Persistent five-layer memory for DeepSeek Harness: profile, project context, daily log, and recallable topics — so the agent remembers you across sessions, not just within one.
Two cordis seams — agent/pre-step injection + ctx.tools.register (six tools)
A persistent five-layer memory system for DeepSeek Harness (DSH): a user profile (L1), a per-project semantic index with topic files (L2), and append-only per-day logs (L3) under ~/.dsh/memory/ and <cwd>/.dsh/memory/. It injects relevant memories into every request and auto-extracts durable facts from finished sessions via the LLM. Integrates as a DSH plugin on two cordis seams — agent/pre-step for injection, ctx.tools.register for six memory_* agent tools. Without an llm route it still works: entry injection, keyword relevance, and profile rotation remain; only LLM ranking and auto-extraction are disabled.
✨ Features
🧠 Five-layer model: L0 user-owned identity (~/.dsh/AGENTS.md, not managed by the plugin) → L1 profile → L2 project index + topics → L3 per-day append-only log → L4 skills (existing). Each layer has its own write path, truncation budget, and injection rule.

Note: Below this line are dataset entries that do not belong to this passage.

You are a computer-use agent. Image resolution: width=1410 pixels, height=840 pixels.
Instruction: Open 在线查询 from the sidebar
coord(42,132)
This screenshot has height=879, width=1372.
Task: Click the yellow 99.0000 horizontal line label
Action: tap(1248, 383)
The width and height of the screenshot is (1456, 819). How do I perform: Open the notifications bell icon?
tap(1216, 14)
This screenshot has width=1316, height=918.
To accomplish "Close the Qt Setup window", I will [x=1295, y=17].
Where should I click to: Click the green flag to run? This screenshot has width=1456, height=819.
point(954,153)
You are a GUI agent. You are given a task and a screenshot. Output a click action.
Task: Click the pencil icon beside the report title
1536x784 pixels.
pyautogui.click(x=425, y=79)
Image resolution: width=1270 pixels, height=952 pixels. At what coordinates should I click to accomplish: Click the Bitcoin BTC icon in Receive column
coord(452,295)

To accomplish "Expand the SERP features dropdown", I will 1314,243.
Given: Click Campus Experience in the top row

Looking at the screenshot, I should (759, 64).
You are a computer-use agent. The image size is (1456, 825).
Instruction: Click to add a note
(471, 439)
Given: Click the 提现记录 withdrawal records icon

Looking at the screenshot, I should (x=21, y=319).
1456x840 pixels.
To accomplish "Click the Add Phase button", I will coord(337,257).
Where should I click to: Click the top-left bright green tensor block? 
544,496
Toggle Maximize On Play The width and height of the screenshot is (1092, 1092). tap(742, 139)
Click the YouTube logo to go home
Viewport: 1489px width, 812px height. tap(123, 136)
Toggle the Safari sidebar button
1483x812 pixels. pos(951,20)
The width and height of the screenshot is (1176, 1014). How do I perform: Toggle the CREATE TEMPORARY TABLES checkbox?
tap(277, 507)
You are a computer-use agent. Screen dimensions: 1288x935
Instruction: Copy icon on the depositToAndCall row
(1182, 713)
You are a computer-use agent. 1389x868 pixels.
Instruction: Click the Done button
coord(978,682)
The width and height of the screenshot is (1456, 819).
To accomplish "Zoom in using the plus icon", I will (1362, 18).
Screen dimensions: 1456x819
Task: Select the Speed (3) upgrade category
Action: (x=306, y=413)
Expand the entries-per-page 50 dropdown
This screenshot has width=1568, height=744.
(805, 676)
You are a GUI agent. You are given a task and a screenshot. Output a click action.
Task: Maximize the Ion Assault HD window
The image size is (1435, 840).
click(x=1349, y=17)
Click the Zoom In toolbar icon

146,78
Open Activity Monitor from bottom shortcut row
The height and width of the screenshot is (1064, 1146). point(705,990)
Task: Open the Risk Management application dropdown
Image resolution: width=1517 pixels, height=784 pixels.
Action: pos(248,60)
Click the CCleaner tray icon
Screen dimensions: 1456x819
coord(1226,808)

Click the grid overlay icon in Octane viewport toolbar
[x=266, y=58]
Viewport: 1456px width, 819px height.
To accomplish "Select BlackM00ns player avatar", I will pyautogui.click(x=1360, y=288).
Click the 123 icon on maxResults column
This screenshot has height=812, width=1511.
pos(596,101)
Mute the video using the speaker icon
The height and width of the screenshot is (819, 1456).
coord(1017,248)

📇 Index + topic split (L2): MEMORY.md is always an index of one-line pointers (≤150 chars each); details live in <topic>.md. Keeps single files small, searchable, and truncatable.
✂️ Truncation budget: the booted index is hard-clamped to 200 lines / 40,000 chars, so cold-start context stays cheap.
🎯 Relevance injection: on each step, the latest user query selects relevant topic files (LLM ranking when llm is configured, keyword scoring otherwise) and appends them as a <system-reminder data-role="memory"> block; files already surfaced in this session are de-duplicated. The two channels are labeled memory-entry (once per session) and memory-relevance (per step) in the GUI context rows.
🤖 LLM auto-extraction: when a session goes idle, a debounced (60 s) best-effort pass scans the recent 40 events, asks the LLM for new topic files and index lines, and writes them. Never overwrites existing memories; degrades silently if the model is unavailable.
🔄 Profile rotation (L1): memory_profile merges new facts into four fixed sections (工作背景 / 个人背景 / 当前关注 / 近期动态) and rotates the version, keeping the previous copy in profile.md.bak.
🔒 Read-back data, not instructions: memory is written with fs/promises directly to the memory roots — intended persistence, not self-modification — and paths are confined to the store root. Memory files are context the agent reads back, never permission grants.
🧩 Pure harness plugin: no HTTP API or GUI panel — injection and tools only. DSH serves a single user, so paths carry no <uid> layer.
🛠️ Six agent tools registered via ctx.tools.register (defineTool from @deepseek-ai/dsh-tools):
Tool
Scope
Effect
memory_write
global/project
Write/overwrite a topic file; optionally add an index line.
memory_read
global/project
Read a topic file or the MEMORY index.
memory_search
global/project/both
Keyword-search topic files.
memory_daily
cwd
Append a dated line to <cwd>/.dsh/memory/YYYY-MM-DD.md.
memory_forget
global/project
Delete a topic file and its index pointer.
memory_profile
global
Read, or merge-and-rotate, the single-user profile.
Quick Start
Prerequisites
A DeepSeek Harness (DSH) installation with a plugin-capable profile (e.g. web).
No LLM route required — the plugin falls back to keyword-only relevance.
Install
dsh plugin --profile web add github:NattoCB/dsh-plugin-memory
Run
Restart dsh web. On first use the plugin bootstraps both memory roots:
~/.dsh/memory/
MEMORY.md # global index (≤200 lines / 40K chars)
profile.md # L1 profile (Version N)
profile.md.bak # previous profile version
<topic>.md # global topic files
<cwd>/.dsh/memory/
MEMORY.md # project index
YYYY-MM-DD.md # daily memory (append-only)
<topic>.md # project topic files
Tell the agent something worth remembering, or let idle auto-extraction pick it up — then check the memory roots a session later.
Configuration
Deploy the plugin via a DSH bundle entry (see cordis.patch.yml and package.jsonexports):
Key
Default
Meaning
enableEntryInjection
true
Prepend the how-to-save + index block once per session.
enableRelevance
true
Append relevant topic files per step (data-role=memory).
enableExtraction
true
Idle-time LLM auto-extraction.
maxRelevant
5
Max files surfaced per step (1–20).
relevanceTopK
8
Max candidates the LLM selector may pick from (1–40).
relevanceBudgetChars
2000
Per-topic char cap fed to relevance selection (≥200).
extractionDebounceMs
60000
Idle debounce before an extraction pass runs.
extractionLookback
40
Recent events scanned per pass (5–200).
llm.provider
""
Provider for extraction / relevance ranking (empty → keyword-only).